● Instruction
Convert the data below into a numbered list with one line per item, leaving out any blank lines.

[Input records start]

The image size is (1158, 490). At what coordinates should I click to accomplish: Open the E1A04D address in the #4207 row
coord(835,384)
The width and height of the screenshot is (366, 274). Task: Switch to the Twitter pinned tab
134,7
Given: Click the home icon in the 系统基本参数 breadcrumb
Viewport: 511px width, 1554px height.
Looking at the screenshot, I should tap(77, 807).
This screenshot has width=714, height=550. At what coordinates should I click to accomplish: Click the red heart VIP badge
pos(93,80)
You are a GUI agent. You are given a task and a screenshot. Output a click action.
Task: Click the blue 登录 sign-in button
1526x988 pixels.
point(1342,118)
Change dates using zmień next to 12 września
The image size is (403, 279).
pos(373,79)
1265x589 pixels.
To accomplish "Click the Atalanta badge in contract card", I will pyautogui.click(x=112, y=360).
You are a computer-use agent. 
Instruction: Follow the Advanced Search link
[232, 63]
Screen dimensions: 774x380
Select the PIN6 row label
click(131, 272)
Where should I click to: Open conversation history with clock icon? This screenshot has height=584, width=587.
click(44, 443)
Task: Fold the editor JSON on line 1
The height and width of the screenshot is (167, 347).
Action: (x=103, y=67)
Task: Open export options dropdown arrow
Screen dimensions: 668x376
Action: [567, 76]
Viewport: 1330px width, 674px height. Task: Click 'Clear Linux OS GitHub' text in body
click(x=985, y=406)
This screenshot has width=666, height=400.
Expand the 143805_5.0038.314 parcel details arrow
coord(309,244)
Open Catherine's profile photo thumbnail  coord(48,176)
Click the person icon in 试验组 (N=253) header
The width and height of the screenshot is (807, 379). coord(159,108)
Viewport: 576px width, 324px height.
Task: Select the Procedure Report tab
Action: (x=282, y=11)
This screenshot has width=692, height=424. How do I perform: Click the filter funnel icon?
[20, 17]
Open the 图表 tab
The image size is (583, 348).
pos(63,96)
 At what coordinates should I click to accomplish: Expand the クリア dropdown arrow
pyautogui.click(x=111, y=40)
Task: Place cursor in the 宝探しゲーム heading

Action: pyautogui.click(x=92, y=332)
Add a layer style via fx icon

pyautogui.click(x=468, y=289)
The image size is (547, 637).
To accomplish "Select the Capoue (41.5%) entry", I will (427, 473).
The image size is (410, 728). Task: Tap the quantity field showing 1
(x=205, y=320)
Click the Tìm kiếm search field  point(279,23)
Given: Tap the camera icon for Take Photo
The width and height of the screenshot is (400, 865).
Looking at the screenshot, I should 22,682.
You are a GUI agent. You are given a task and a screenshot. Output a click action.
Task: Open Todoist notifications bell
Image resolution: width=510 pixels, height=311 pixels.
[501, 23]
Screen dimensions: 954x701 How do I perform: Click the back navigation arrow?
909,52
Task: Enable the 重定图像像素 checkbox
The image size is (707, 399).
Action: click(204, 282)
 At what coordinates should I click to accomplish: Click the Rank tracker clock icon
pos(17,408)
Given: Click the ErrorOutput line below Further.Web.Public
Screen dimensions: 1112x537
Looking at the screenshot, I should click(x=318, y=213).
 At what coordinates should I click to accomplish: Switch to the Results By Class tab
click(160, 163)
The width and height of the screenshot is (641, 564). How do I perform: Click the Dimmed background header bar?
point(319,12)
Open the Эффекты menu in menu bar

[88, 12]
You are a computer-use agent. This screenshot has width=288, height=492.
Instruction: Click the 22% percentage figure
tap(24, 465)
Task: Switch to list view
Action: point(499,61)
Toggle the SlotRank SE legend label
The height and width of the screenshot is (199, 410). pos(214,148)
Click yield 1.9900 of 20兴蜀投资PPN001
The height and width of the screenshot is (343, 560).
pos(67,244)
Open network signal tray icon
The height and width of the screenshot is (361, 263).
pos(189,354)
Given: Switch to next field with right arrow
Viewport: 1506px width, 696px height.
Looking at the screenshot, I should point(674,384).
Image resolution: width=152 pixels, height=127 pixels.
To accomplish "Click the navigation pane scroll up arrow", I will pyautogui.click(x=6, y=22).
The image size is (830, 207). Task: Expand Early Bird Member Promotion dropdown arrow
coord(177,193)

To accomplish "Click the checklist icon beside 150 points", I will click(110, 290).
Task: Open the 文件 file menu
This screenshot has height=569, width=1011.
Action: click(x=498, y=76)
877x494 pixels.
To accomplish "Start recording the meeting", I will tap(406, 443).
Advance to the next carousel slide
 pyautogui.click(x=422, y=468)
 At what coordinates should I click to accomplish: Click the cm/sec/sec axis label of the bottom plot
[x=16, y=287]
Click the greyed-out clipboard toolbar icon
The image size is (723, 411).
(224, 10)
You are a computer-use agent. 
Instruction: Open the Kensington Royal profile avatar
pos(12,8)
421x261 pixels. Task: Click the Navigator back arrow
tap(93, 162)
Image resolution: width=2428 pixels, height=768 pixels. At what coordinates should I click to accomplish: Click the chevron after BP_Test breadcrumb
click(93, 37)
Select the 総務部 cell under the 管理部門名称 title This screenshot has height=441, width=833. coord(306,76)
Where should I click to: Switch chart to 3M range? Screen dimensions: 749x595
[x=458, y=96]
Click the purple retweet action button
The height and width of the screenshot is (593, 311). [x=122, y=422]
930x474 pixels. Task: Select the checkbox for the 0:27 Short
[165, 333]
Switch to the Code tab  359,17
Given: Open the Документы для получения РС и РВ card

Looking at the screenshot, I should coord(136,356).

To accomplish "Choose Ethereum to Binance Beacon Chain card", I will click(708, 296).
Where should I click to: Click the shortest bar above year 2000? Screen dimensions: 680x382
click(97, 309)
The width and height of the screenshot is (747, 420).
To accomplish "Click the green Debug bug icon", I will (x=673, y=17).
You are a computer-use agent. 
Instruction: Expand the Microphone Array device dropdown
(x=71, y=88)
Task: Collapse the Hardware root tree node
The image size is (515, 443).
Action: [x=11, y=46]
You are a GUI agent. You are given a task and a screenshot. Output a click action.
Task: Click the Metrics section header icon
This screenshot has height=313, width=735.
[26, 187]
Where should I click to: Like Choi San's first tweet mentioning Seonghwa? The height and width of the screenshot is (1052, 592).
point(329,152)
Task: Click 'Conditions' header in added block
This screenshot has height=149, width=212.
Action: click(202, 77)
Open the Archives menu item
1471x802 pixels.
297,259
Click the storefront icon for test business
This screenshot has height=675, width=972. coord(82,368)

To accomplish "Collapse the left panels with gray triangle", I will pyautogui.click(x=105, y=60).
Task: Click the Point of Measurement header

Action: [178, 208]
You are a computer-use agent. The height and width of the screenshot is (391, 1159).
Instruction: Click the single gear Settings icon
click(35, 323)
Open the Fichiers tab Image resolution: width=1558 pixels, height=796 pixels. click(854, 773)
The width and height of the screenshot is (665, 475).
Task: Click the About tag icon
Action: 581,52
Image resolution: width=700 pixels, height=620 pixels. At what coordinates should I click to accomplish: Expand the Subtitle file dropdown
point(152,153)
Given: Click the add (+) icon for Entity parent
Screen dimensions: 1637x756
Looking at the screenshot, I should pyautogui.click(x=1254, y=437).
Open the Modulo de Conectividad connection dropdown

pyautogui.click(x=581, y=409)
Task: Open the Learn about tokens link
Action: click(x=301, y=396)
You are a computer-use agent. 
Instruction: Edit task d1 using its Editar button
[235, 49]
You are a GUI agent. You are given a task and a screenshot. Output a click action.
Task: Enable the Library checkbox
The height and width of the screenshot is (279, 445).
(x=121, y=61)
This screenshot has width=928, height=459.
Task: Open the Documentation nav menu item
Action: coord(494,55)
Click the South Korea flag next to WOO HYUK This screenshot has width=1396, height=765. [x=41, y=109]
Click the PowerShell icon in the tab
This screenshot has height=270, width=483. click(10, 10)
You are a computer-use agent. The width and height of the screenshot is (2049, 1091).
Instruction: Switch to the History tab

[Input records end]

● Completed exercise
1. The image size is (1158, 490). At what coordinates should I click to accomplish: Open the E1A04D address in the #4207 row
2. coord(835,384)
3. The width and height of the screenshot is (366, 274). Task: Switch to the Twitter pinned tab
4. 134,7
5. Given: Click the home icon in the 系统基本参数 breadcrumb
6. Viewport: 511px width, 1554px height.
7. Looking at the screenshot, I should tap(77, 807).
8. This screenshot has width=714, height=550. At what coordinates should I click to accomplish: Click the red heart VIP badge
9. pos(93,80)
10. You are a GUI agent. You are given a task and a screenshot. Output a click action.
11. Task: Click the blue 登录 sign-in button
12. 1526x988 pixels.
13. point(1342,118)
14. Change dates using zmień next to 12 września
15. The image size is (403, 279).
16. pos(373,79)
17. 1265x589 pixels.
18. To accomplish "Click the Atalanta badge in contract card", I will pyautogui.click(x=112, y=360).
19. You are a computer-use agent. 
20. Instruction: Follow the Advanced Search link
21. [232, 63]
22. Screen dimensions: 774x380
23. Select the PIN6 row label
24. click(131, 272)
25. Where should I click to: Open conversation history with clock icon? This screenshot has height=584, width=587.
26. click(44, 443)
27. Task: Fold the editor JSON on line 1
28. The height and width of the screenshot is (167, 347).
29. Action: (x=103, y=67)
30. Task: Open export options dropdown arrow
31. Screen dimensions: 668x376
32. Action: [567, 76]
33. Viewport: 1330px width, 674px height. Task: Click 'Clear Linux OS GitHub' text in body
34. click(x=985, y=406)
35. This screenshot has width=666, height=400.
36. Expand the 143805_5.0038.314 parcel details arrow
37. coord(309,244)
38. Open Catherine's profile photo thumbnail  coord(48,176)
39. Click the person icon in 试验组 (N=253) header
40. The width and height of the screenshot is (807, 379). coord(159,108)
41. Viewport: 576px width, 324px height.
42. Task: Select the Procedure Report tab
43. Action: (x=282, y=11)
44. This screenshot has width=692, height=424. How do I perform: Click the filter funnel icon?
45. [20, 17]
46. Open the 图表 tab
47. The image size is (583, 348).
48. pos(63,96)
49.  At what coordinates should I click to accomplish: Expand the クリア dropdown arrow
50. pyautogui.click(x=111, y=40)
51. Task: Place cursor in the 宝探しゲーム heading
52. Action: pyautogui.click(x=92, y=332)
53. Add a layer style via fx icon
54. pyautogui.click(x=468, y=289)
55. The image size is (547, 637).
56. To accomplish "Select the Capoue (41.5%) entry", I will (427, 473).
57. The image size is (410, 728). Task: Tap the quantity field showing 1
58. (x=205, y=320)
59. Click the Tìm kiếm search field  point(279,23)
60. Given: Tap the camera icon for Take Photo
61. The width and height of the screenshot is (400, 865).
62. Looking at the screenshot, I should 22,682.
63. You are a GUI agent. You are given a task and a screenshot. Output a click action.
64. Task: Open Todoist notifications bell
65. Image resolution: width=510 pixels, height=311 pixels.
66. [501, 23]
67. Screen dimensions: 954x701 How do I perform: Click the back navigation arrow?
68. 909,52
69. Task: Enable the 重定图像像素 checkbox
70. The image size is (707, 399).
71. Action: click(204, 282)
72.  At what coordinates should I click to accomplish: Click the Rank tracker clock icon
73. pos(17,408)
74. Given: Click the ErrorOutput line below Further.Web.Public
75. Screen dimensions: 1112x537
76. Looking at the screenshot, I should click(x=318, y=213).
77.  At what coordinates should I click to accomplish: Switch to the Results By Class tab
78. click(160, 163)
79. The width and height of the screenshot is (641, 564). How do I perform: Click the Dimmed background header bar?
80. point(319,12)
81. Open the Эффекты menu in menu bar
82. [88, 12]
83. You are a computer-use agent. This screenshot has width=288, height=492.
84. Instruction: Click the 22% percentage figure
85. tap(24, 465)
86. Task: Switch to list view
87. Action: point(499,61)
88. Toggle the SlotRank SE legend label
89. The height and width of the screenshot is (199, 410). pos(214,148)
90. Click yield 1.9900 of 20兴蜀投资PPN001
91. The height and width of the screenshot is (343, 560).
92. pos(67,244)
93. Open network signal tray icon
94. The height and width of the screenshot is (361, 263).
95. pos(189,354)
96. Given: Switch to next field with right arrow
97. Viewport: 1506px width, 696px height.
98. Looking at the screenshot, I should point(674,384).
99. Image resolution: width=152 pixels, height=127 pixels.
100. To accomplish "Click the navigation pane scroll up arrow", I will pyautogui.click(x=6, y=22).
101. The image size is (830, 207). Task: Expand Early Bird Member Promotion dropdown arrow
102. coord(177,193)
103. To accomplish "Click the checklist icon beside 150 points", I will click(110, 290).
104. Task: Open the 文件 file menu
105. This screenshot has height=569, width=1011.
106. Action: click(x=498, y=76)
107. 877x494 pixels.
108. To accomplish "Start recording the meeting", I will tap(406, 443).
109. Advance to the next carousel slide
110.  pyautogui.click(x=422, y=468)
111.  At what coordinates should I click to accomplish: Click the cm/sec/sec axis label of the bottom plot
112. [x=16, y=287]
113. Click the greyed-out clipboard toolbar icon
114. The image size is (723, 411).
115. (224, 10)
116. You are a computer-use agent. 
117. Instruction: Open the Kensington Royal profile avatar
118. pos(12,8)
119. 421x261 pixels. Task: Click the Navigator back arrow
120. tap(93, 162)
121. Image resolution: width=2428 pixels, height=768 pixels. At what coordinates should I click to accomplish: Click the chevron after BP_Test breadcrumb
122. click(93, 37)
123. Select the 総務部 cell under the 管理部門名称 title This screenshot has height=441, width=833. coord(306,76)
124. Where should I click to: Switch chart to 3M range? Screen dimensions: 749x595
125. [x=458, y=96]
126. Click the purple retweet action button
127. The height and width of the screenshot is (593, 311). [x=122, y=422]
128. 930x474 pixels. Task: Select the checkbox for the 0:27 Short
129. [165, 333]
130. Switch to the Code tab  359,17
131. Given: Open the Документы для получения РС и РВ card
132. Looking at the screenshot, I should coord(136,356).
133. To accomplish "Choose Ethereum to Binance Beacon Chain card", I will click(708, 296).
134. Where should I click to: Click the shortest bar above year 2000? Screen dimensions: 680x382
135. click(97, 309)
136. The width and height of the screenshot is (747, 420).
137. To accomplish "Click the green Debug bug icon", I will (x=673, y=17).
138. You are a computer-use agent. 
139. Instruction: Expand the Microphone Array device dropdown
140. (x=71, y=88)
141. Task: Collapse the Hardware root tree node
142. The image size is (515, 443).
143. Action: [x=11, y=46]
144. You are a GUI agent. You are given a task and a screenshot. Output a click action.
145. Task: Click the Metrics section header icon
146. This screenshot has height=313, width=735.
147. [26, 187]
148. Where should I click to: Like Choi San's first tweet mentioning Seonghwa? The height and width of the screenshot is (1052, 592).
149. point(329,152)
150. Task: Click 'Conditions' header in added block
151. This screenshot has height=149, width=212.
152. Action: click(202, 77)
153. Open the Archives menu item
154. 1471x802 pixels.
155. 297,259
156. Click the storefront icon for test business
157. This screenshot has height=675, width=972. coord(82,368)
158. To accomplish "Collapse the left panels with gray triangle", I will pyautogui.click(x=105, y=60).
159. Task: Click the Point of Measurement header
160. Action: [178, 208]
161. You are a computer-use agent. The height and width of the screenshot is (391, 1159).
162. Instruction: Click the single gear Settings icon
163. click(35, 323)
164. Open the Fichiers tab Image resolution: width=1558 pixels, height=796 pixels. click(854, 773)
165. The width and height of the screenshot is (665, 475).
166. Task: Click the About tag icon
167. Action: 581,52
168. Image resolution: width=700 pixels, height=620 pixels. At what coordinates should I click to accomplish: Expand the Subtitle file dropdown
169. point(152,153)
170. Given: Click the add (+) icon for Entity parent
171. Screen dimensions: 1637x756
172. Looking at the screenshot, I should pyautogui.click(x=1254, y=437).
173. Open the Modulo de Conectividad connection dropdown
174. pyautogui.click(x=581, y=409)
175. Task: Open the Learn about tokens link
176. Action: click(x=301, y=396)
177. You are a computer-use agent. 
178. Instruction: Edit task d1 using its Editar button
179. [235, 49]
180. You are a GUI agent. You are given a task and a screenshot. Output a click action.
181. Task: Enable the Library checkbox
182. The height and width of the screenshot is (279, 445).
183. (x=121, y=61)
184. This screenshot has width=928, height=459.
185. Task: Open the Documentation nav menu item
186. Action: coord(494,55)
187. Click the South Korea flag next to WOO HYUK This screenshot has width=1396, height=765. [x=41, y=109]
188. Click the PowerShell icon in the tab
189. This screenshot has height=270, width=483. click(10, 10)
190. You are a computer-use agent. The width and height of the screenshot is (2049, 1091).
191. Instruction: Switch to the History tab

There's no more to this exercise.